| Task details |
Could you return every line of the records below that contains the word "computer"?

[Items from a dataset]
*****

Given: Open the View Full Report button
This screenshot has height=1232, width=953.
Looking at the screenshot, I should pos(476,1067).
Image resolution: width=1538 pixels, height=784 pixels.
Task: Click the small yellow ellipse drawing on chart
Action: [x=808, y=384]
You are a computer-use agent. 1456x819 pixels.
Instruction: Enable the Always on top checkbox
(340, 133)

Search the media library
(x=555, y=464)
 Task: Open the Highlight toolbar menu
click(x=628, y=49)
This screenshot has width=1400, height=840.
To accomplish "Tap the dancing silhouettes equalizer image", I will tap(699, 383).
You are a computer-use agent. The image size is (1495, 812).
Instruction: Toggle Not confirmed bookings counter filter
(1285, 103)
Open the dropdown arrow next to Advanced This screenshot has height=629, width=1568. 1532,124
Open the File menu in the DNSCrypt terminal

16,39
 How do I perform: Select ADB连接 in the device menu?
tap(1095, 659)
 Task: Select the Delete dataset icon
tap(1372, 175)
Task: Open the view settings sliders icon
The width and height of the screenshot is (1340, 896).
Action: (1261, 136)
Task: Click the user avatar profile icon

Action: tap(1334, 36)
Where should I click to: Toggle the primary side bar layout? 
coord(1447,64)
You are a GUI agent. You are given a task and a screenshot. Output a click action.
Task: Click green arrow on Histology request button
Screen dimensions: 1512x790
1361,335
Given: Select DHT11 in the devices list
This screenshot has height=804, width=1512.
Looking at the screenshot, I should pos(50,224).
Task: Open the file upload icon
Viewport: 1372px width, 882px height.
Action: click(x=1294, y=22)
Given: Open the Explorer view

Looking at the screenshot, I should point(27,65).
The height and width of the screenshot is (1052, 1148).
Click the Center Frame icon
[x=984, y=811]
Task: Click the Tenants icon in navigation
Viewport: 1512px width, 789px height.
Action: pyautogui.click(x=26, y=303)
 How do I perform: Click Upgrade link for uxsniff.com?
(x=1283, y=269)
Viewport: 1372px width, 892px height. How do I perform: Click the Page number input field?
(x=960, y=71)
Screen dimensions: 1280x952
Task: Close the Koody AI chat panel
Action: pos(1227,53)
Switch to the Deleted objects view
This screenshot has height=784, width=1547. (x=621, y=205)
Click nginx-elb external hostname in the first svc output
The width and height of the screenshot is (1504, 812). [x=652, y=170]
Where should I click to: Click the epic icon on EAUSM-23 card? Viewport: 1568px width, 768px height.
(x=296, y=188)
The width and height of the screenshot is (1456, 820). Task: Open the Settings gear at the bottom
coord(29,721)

*****

| Reply |
You are a computer-use agent. 1456x819 pixels.
You are a computer-use agent. The image size is (1495, 812).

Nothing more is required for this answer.